NVIDIA and Riken unveils advanced AI and quantum supercomputers

NVIDIA is teaming up with Japan’s leading national research institute Riken to deploy two next-generation supercomputers designed specifically for AI-driven scientific discovery and quantum computing research.

Announced at the Supercomputing 25 conference in St Louis, these systems will feature a combined total of 2,140 NVIDIA Blackwell GPUs, interconnected by NVIDIA’s Quantum-X800 InfiniBand networking.

The first system is dedicated to AI for science, with 1,600 Blackwell GPUs accelerating research in high-impact fields including life sciences, materials science, climate and weather forecasting, manufacturing automation, and laboratory automation.

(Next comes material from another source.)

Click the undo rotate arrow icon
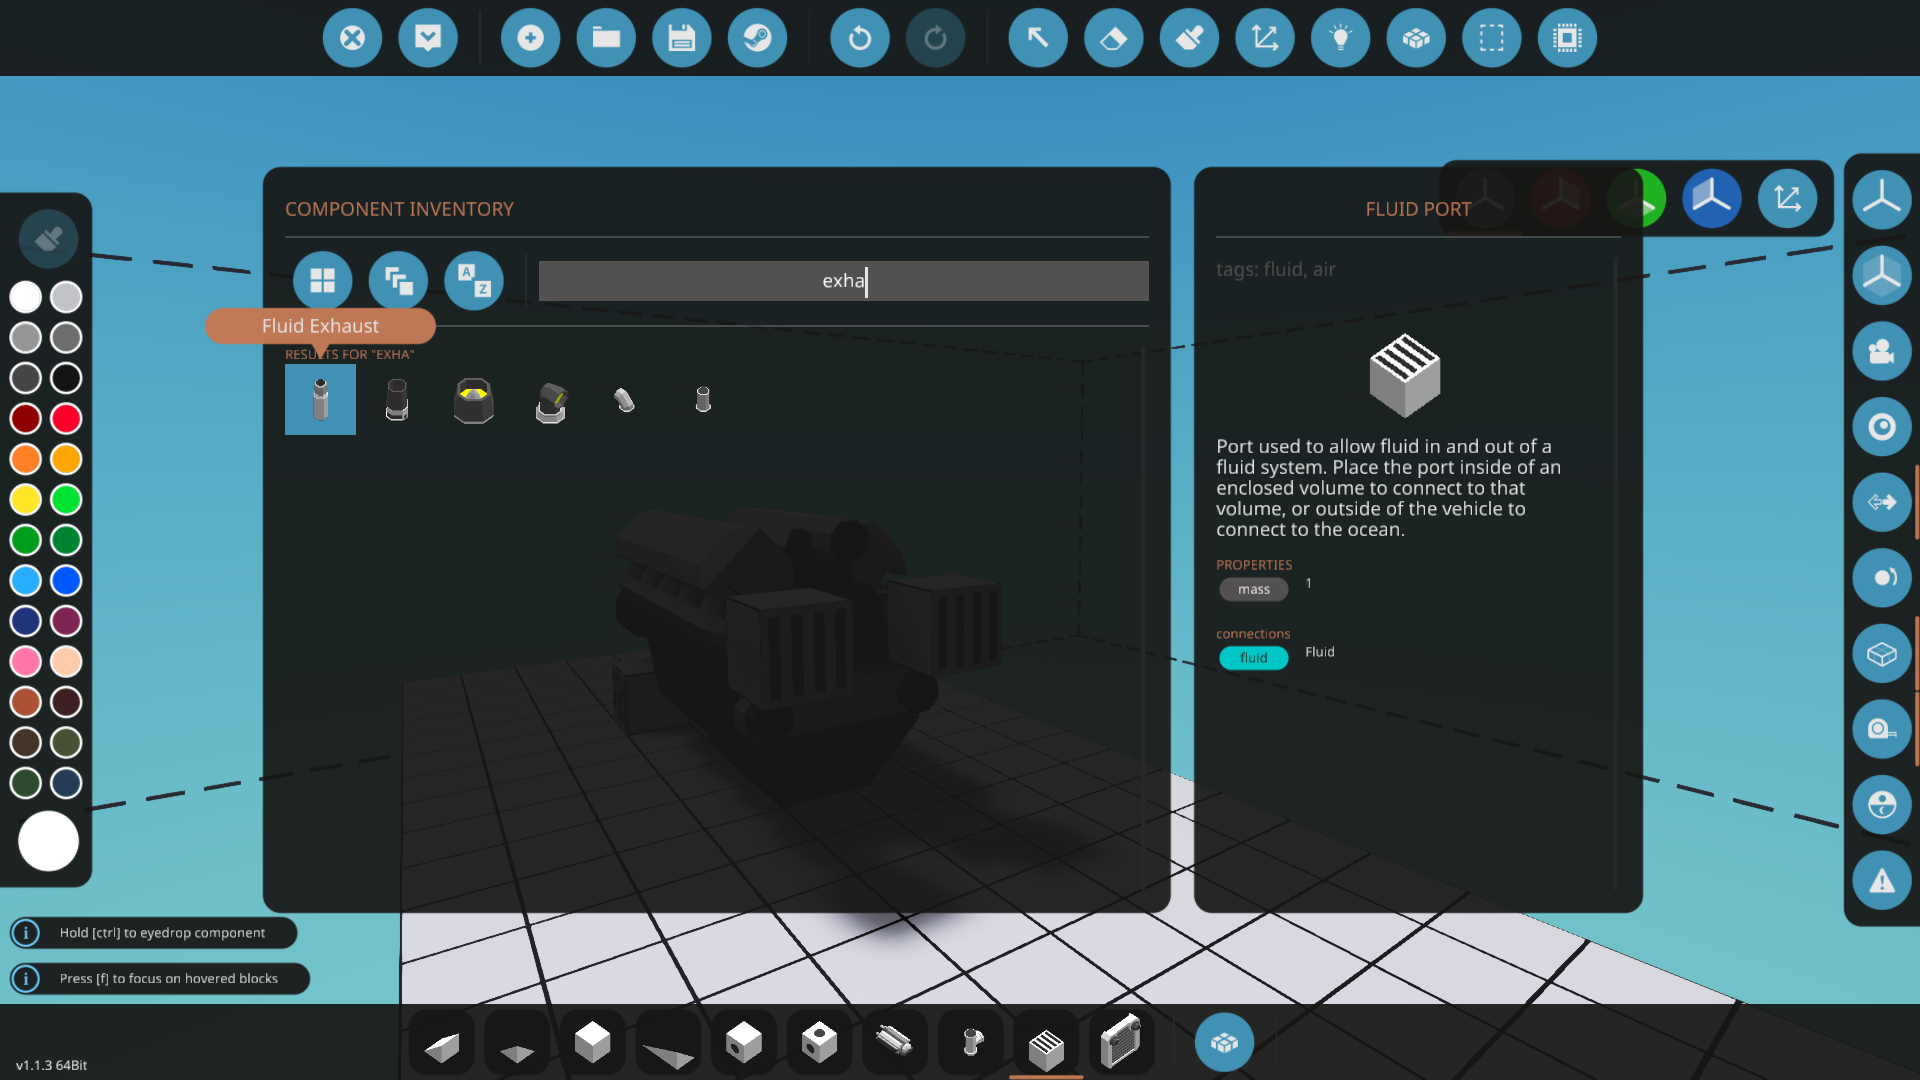Viewport: 1920px width, 1080px height. [859, 39]
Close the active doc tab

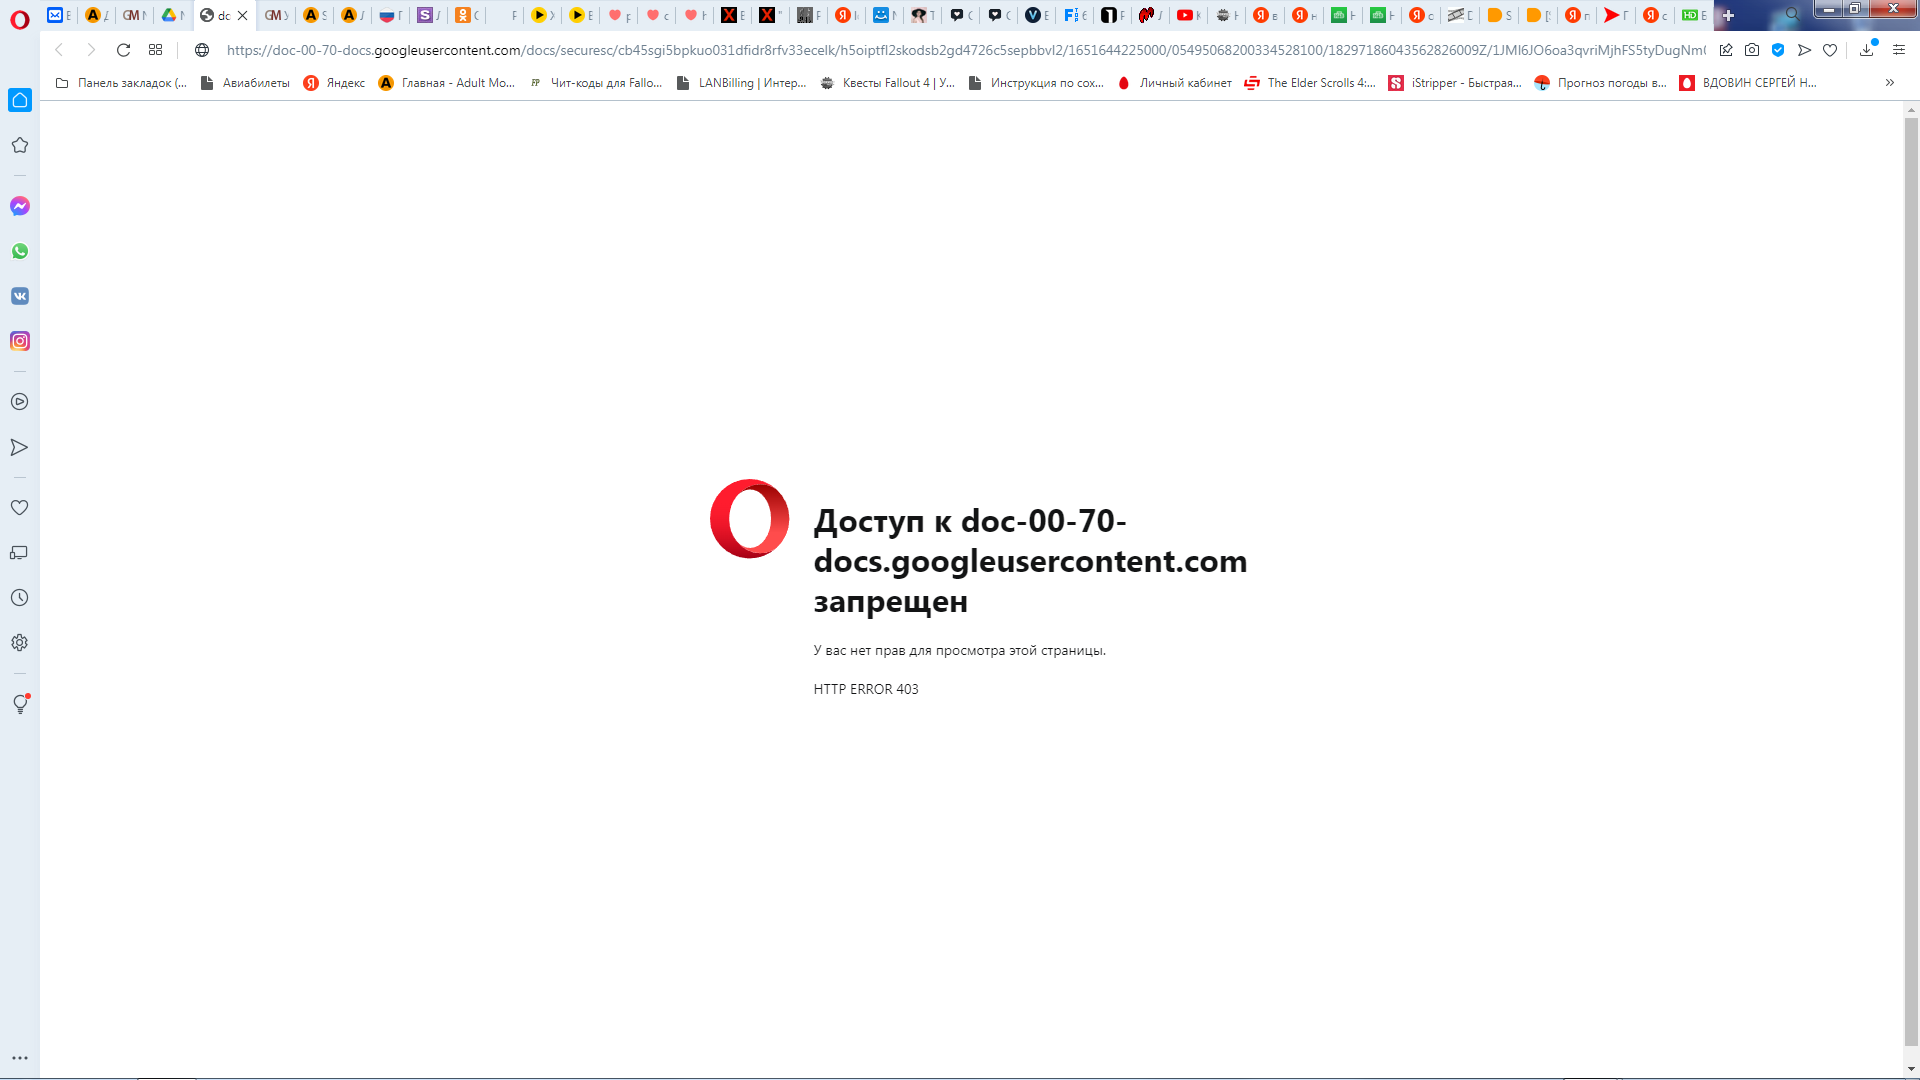click(x=242, y=15)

The second system, equipped with 540 Blackwell GPUs, will be devoted to quantum computing applications such as quantum algorithm development, hybrid quantum-classical simulations, and quantum error correction research.

“Integrating the NVIDIA GB200 NVL4 accelerated computing platform with our next-generation supercomputers represents a pivotal advancement for Japan’s science infrastructure,” said Satoshi Matsuoka, Director of Riken Center for Computational Science.

“Together, we’re helping Japan build the foundation for sovereign innovation that will drive breakthroughs to solve the world’s most complex scientific and industrial challenges,” said Ian Buck, Vice President of Hyperscale and High-performance Computing at NVIDIA.

This initiative aligns closely with Japan’s broader supercomputing ambitions, including the development of FugakuNEXT — a co-designed supercomputer by Fujitsu and NVIDIA, slated for deployment by 2030.

FugakuNEXT aims to deliver 100 times the application performance of current systems by combining Fujitsu’s MONAKA-X CPUs and NVIDIA’s advanced GPUs, linked via NVIDIA’s new NVLink Fusion silicon technology, which enables ultra-high bandwidth between CPUs and GPUs.

NVQLink adoption gains momentum

NVIDIA has also announced that its NVQLink open and universal interconnect architecture will be embraced by more than a dozen supercomputing centres worldwide, including Riken, Singapore’s National Quantum Computing Hub, and Australia’s Pawsey Supercomputing Research Centre to propel regional quantum computing research.

NVQLink enables large-scale quantum-classical workflows via the NVIDIA CUDA-Q platform, delivering ultra-low latency and high throughput (400 Gb/s, sub-4 microseconds). This facilitates the union of quantum computing’s natural simulation strengths with the massive parallelism and programmability of GPUs to position supercomputers as quantum-GPU systems for scientific discovery.

The technology’s first real-world milestone includes integration with Quantinuum’s Helios quantum processor, which recently achieved the world’s first scalable real-time quantum error correction decoder implementation. It leveraged NVQLink’s microsecond latency to deliver protected, hybrid quantum-classical computation to showcase NVQLink as a vital gateway to unified quantum and classical supercomputing systems.

In addition to its broad adoption across Asia, NVQLink now counts supercomputing centres across Europe, the Middle East, and US national laboratories among its early adopters.